Serdar Turgut: Bir cesur yürek daha

Serdar TURGUT
Haberin Devamı

TAŞINMAMIZ bitti. Birkaç hafif yara izi ve kalıcı olacağını tahmin ettiğim disk kayması gibi ufak şeylerin dışında fazla bir olay yaşamadık.

Kendim için seçmiş olduğum yaşam biçimi beni iyice tuhaflaştırmaya başladı, bunu açık yüreklilikle kabul ediyorum.

İnsan görmemek ve odama kapanıp çalışmak üzere kurulu bir yaşam bu. Dolayısıyla da sadece Rana ile konuşuyorum. O da ‘‘konuşma’’ fiilinin anlatmaya çalıştığı eylemi içermiyor. Ona daha çok ‘‘dinleme’’ denir.

Yani artık insanlarla kontak kurma yeteneğim neredeyse tamamen sıfırlanmış durumda.

Kısa süre önce en azından sabah yürüyüşlerinde etrafta insan görürdüm. Şimdi yürüyüşlerde sadece birkaç canlı görüyorum, onların da mutlaka dört ayağı oluyor nedense.

* * *

Dışarı çıkmadığım sürece mutluyum.

Buna rağmen neden bugüne kadar sadece varlıklarını duyduğum ama görmediğim megahipersüpermarketlere gidip de alışveriş yapmaya taktım, bunu anlayabilmem mümkün değil.

Megahipersüpermarket fikri bile benim yaşam biçimimle çelişiyor.

Anladığım kadarıyla bende cesur bir yürek var. Ben yeni heyecanlara, maceralara, tehlikelere açık bir insanım. Kendimi riske atmayı seviyorum ve zorluklar karşısında kendimi sınavdan geçirmekten de hoşlanıyorum.

Çıktım gittim megahipersüpermarkete. Rana arkamdan eşini savaşa gönderen bir asker kadının hüznüyle bakıyordu. Veya alay ediyordu içinden benimle, bilemem artık.

Bir bardak suyu da merdivene döktü arkamdan.

* * *

Benim gözlerimin durumunu biliyorsunuz. Şaşılık, olağanüstü astigmat ve miyop karışımı, insana büyük oyunlar oynayabiliyor. Yakın maddeleri uzak, uzak maddeleri yakın görüyorsunuz her defasında.

Eski mahallede bakkala gittiğimde bile, içeride benden başka bir müşteri olsa, hareketlerim antisosyalleşmeye başladığından bir kazaya neden olurdum hep.

**Veri Satırları:**
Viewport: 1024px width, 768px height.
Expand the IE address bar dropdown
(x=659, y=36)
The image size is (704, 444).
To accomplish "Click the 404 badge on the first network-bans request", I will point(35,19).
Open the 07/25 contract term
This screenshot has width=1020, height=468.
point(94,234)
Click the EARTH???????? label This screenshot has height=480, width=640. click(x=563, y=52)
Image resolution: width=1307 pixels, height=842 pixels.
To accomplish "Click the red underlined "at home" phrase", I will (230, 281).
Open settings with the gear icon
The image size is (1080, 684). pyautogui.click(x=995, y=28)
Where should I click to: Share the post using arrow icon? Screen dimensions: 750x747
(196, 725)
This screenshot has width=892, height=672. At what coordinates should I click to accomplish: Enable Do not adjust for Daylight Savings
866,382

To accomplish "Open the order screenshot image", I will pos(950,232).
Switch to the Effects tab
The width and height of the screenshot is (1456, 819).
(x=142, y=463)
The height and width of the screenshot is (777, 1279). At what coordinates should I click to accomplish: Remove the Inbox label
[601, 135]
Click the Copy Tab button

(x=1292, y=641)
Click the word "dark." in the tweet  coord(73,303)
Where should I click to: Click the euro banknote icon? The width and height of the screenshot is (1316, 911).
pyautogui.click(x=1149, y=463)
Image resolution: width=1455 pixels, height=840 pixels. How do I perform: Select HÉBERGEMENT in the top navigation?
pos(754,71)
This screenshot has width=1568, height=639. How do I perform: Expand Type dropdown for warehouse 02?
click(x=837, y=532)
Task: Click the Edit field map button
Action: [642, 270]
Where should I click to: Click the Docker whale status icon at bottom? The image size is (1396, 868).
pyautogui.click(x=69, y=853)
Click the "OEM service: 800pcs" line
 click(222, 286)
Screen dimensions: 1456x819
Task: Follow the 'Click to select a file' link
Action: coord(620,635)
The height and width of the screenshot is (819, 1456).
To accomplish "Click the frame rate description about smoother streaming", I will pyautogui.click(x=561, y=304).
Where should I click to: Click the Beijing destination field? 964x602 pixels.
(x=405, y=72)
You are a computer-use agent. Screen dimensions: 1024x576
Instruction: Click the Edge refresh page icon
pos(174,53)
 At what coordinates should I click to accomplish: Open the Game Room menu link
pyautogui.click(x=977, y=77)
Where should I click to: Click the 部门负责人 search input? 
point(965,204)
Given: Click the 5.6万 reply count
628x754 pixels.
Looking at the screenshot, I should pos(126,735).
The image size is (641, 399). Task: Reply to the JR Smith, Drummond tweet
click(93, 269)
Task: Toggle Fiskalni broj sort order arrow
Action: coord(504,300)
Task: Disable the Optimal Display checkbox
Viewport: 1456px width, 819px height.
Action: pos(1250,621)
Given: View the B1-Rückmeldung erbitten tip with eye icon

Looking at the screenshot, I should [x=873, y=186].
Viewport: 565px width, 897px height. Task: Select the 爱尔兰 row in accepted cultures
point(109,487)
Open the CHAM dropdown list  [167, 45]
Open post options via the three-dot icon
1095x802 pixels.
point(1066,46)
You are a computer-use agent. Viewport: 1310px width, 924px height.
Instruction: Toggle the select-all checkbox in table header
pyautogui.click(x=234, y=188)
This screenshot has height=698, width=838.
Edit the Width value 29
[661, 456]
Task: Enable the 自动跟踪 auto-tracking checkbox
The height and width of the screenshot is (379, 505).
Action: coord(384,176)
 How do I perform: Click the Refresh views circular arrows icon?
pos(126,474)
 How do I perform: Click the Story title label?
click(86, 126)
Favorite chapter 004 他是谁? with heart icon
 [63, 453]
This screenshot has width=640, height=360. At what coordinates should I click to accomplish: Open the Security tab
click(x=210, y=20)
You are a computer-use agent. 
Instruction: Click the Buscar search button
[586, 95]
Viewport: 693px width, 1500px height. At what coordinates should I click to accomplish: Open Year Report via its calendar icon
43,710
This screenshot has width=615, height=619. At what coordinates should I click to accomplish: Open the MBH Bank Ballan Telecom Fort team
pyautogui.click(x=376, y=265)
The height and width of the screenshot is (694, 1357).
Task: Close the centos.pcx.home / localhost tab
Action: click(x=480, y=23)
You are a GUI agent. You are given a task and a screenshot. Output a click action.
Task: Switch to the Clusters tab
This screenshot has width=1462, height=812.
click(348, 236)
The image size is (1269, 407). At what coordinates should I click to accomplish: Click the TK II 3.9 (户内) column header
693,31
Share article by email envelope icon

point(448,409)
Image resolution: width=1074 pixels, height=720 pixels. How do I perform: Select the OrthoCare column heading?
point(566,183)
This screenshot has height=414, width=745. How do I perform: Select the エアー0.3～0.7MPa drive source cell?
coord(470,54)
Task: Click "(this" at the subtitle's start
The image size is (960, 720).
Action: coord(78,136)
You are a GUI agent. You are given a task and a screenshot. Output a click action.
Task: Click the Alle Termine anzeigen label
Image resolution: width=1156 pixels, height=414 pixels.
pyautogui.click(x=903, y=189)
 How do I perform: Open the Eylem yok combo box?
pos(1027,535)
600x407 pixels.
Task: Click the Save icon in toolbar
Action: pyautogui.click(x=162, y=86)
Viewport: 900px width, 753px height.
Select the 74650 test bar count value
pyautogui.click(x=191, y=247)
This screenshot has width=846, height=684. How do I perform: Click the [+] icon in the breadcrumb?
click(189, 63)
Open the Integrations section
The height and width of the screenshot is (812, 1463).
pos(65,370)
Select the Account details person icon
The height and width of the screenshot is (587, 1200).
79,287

**Verilen Görev:** Verilen metinde yazar megahipersüpermarkete giderken Rana arkasından merdivene ne döktü?

**Görevin Yanıtı:** Bir bardak su döktü.